Hoje, em artigo especial para o UOL intitulado “Prisão de ativistas só serve para saciar a fome de vingança de setores raivosos”, o desembargador do Tribunal de Justiça e coordenador da Associação Juízes para a Democracia Siro Darlan põe um pouco mais de luz sobre a questão.

Não é uma opinião definitiva sobre o assunto (nunca uma opinião o é), mas também não é apenas um comentário de facebook.

Trata-se de um dos maiores especialistas em liberdade de expressão do país, um defensor da análise profunda e isenta dos processos para que não aconteça um absurdo como esse da prisão dos ativistas no Rio.

Não se poderia passar pelo tema da necessidade atroz do estado em aprisionar as pessoas pelo simples fato de reclamarem do governo sem que Siro Darlan seja ouvido.

A argumentação do magistrado para que fosse concedido Habeas Corpus aos previamente acusados pelo Estado do Rio de Janeiro colocou novamente os pingos nos “is” da justiça brasileira.

É incrível o silêncio que tomou conta de juristas, advogados e promotores de justiça a respeito da falta de critério utilizada pelos membros do governo que pediram a prisão preventiva de pessoas que tinham sobre seus ombros apenas a acusação de que iriam participar de manifestações ainda durante a Copa do Mundo realizada no país.

Ora, diante de situação tão non sense não podia ser verossímil que o negócio progredisse por um dia que fosse.
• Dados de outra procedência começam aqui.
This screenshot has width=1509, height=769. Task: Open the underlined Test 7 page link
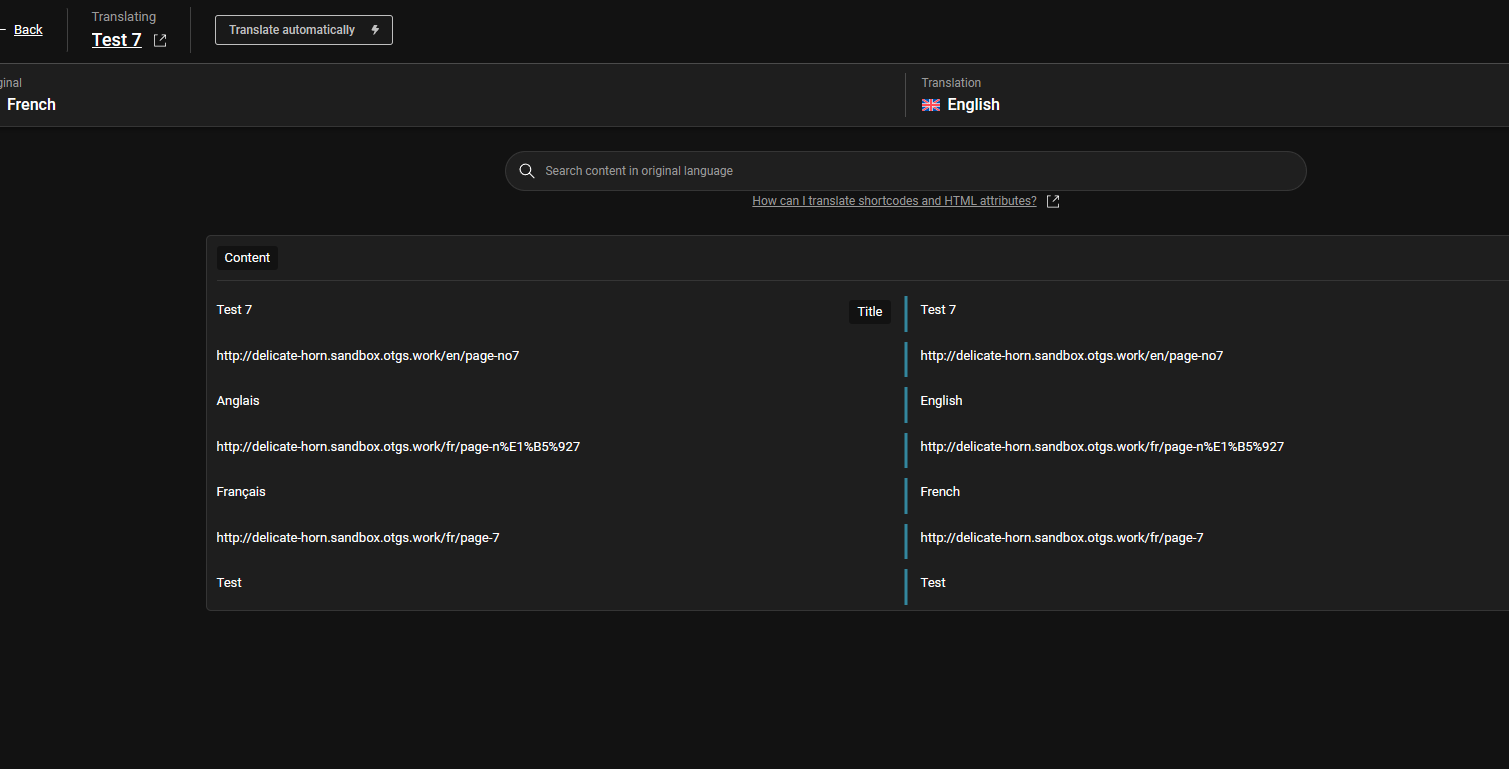click(x=116, y=40)
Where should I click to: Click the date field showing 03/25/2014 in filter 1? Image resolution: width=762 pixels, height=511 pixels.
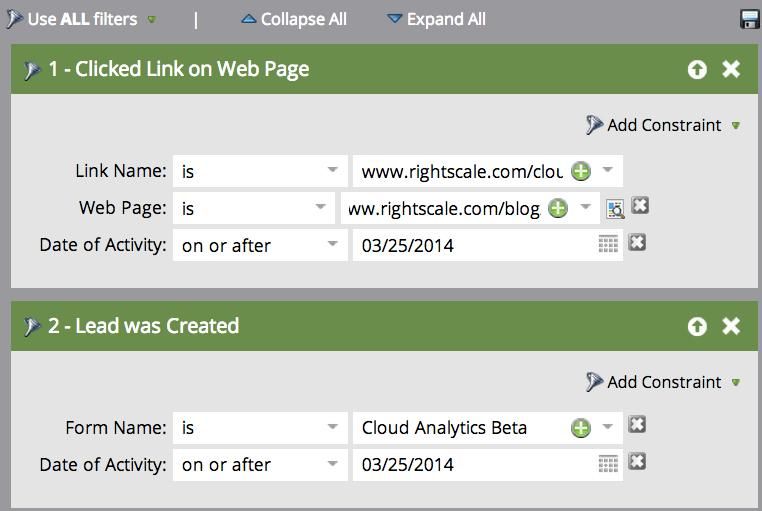[x=470, y=245]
Mas progrediu! O que importava era calar aqueles que estavam contra o governo.

Entenda bem, “contra o governo” e não “contra o Estado de Direito”.

Quem está contra o estado de direito é exatamente o governo do Rio e alguns representantes da Justiça.
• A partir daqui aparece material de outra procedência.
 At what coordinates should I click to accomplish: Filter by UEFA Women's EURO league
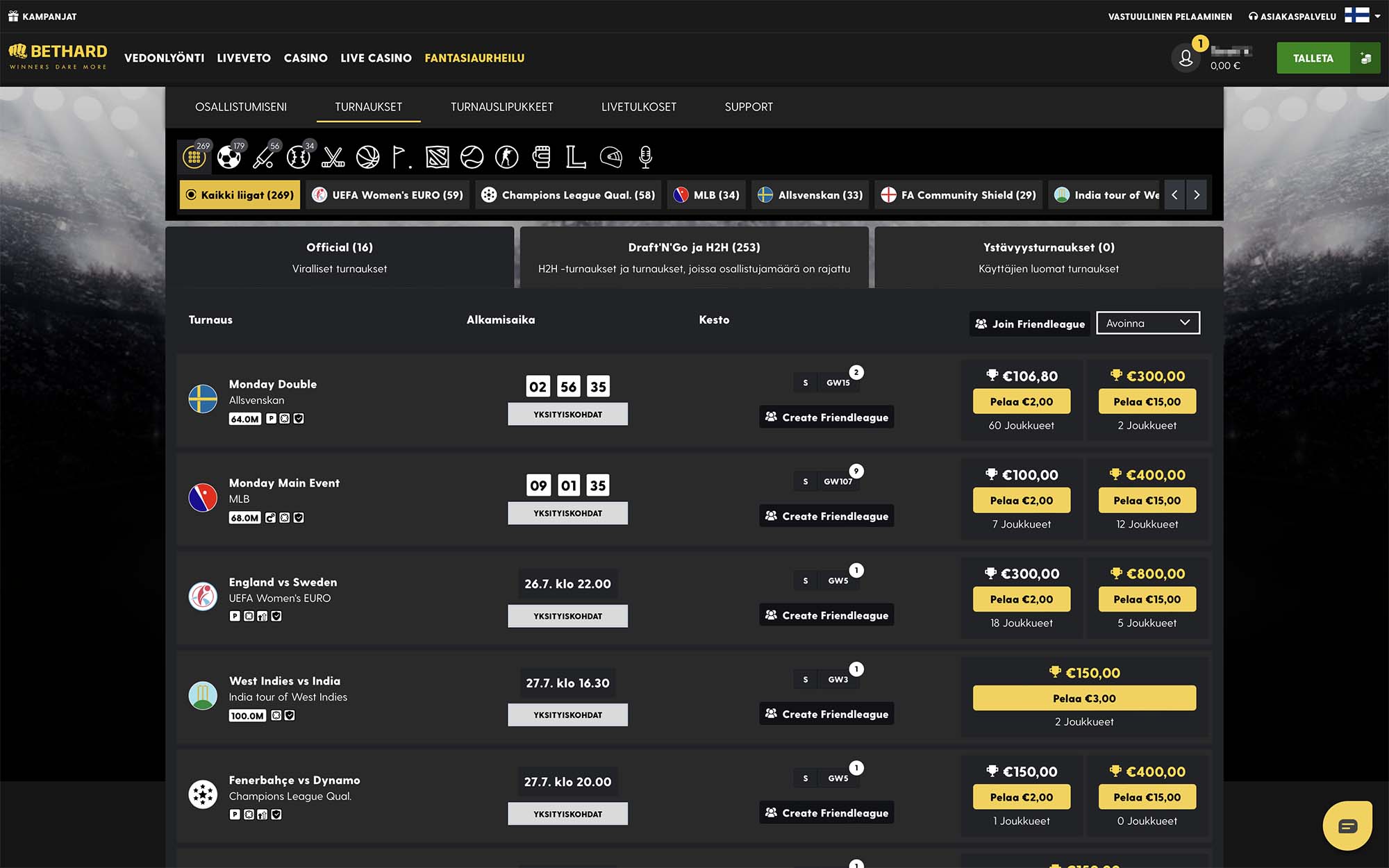tap(388, 195)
Portanto, maior ainda do que a mudez dos magistrados nacionais foi o silêncio sepulcral da imprensa dessa nação. Que não fizesse nada a dona Globo ou os mega-empreendimentos jornalísticos, tudo bem. Mas que a imprensa mais independente (será que ainda existe isso?) ficasse fazendo cara de paisagem era mais esquisito ainda.
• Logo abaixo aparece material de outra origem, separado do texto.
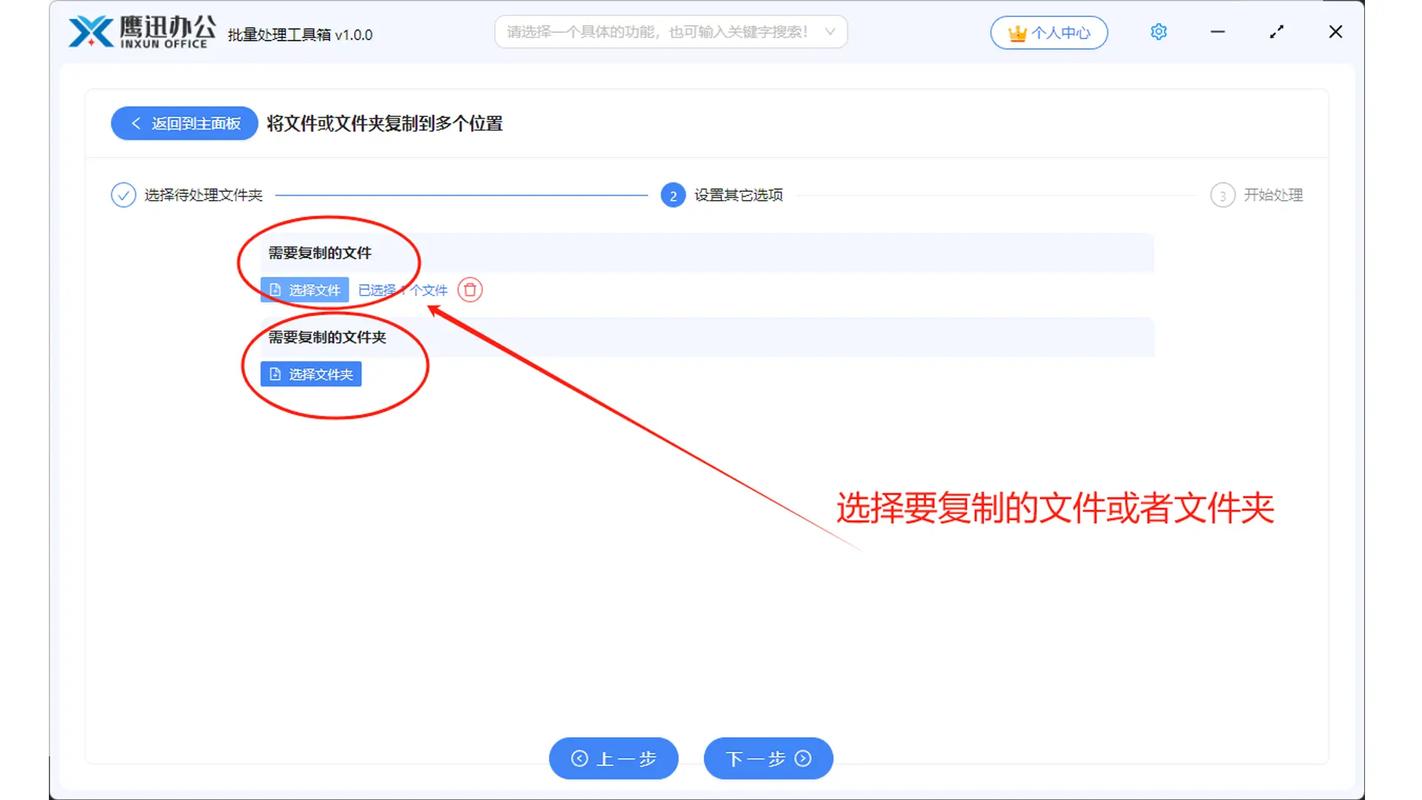
Task: Select step 2 设置其它选项
Action: pyautogui.click(x=671, y=195)
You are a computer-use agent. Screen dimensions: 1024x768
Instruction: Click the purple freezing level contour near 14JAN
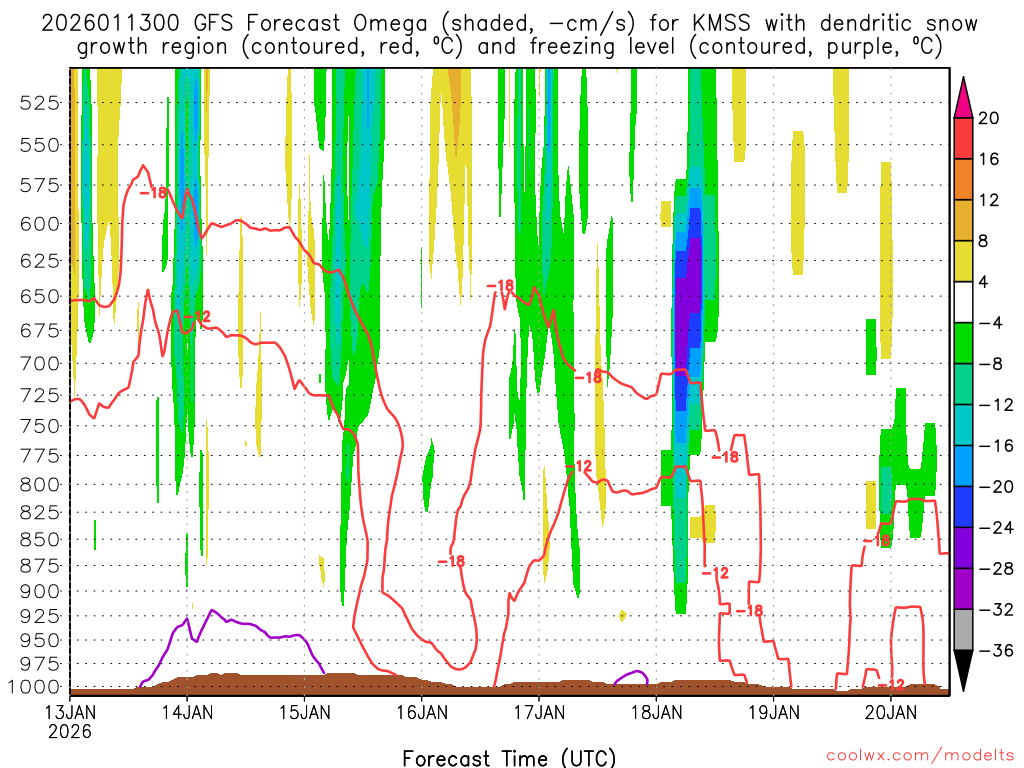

Nem o PSOL, nem os outros partidos mais à esquerda se posicionaram mais fortemente, com exceção honrosa a alguns comentários e atitudes do Deputado Jean Willis.

Do PT nem falo nada, já que esta agremiação anda de braços dados com a absurda aliança de Cabral, Pezão e seus asseclas, mas do PSDB nada ecoou, nem que fosse algum comentário infeliz só para ser contra o partido de briguinha deles.

Enfim, a atitude de Siro Darlan ao se posicionar bravamente contra o avanço de atividades ditatoriais dentro de um verdadeiro Estado Democrático demonstra que o que faltava até agora era alguém simplesmente ter coragem.

E é por meio dessa covardia intelectual que está tomando conta do Brasil que vamos levando a vida, pois o que tem interessado para a imprensa é aquilo que bate em Chico, mas que pode bater em Francisco (ou para ficar mais explícito, o que pode bater em Dilma, Aécio, Lula, ou FHC, quem sabe?!).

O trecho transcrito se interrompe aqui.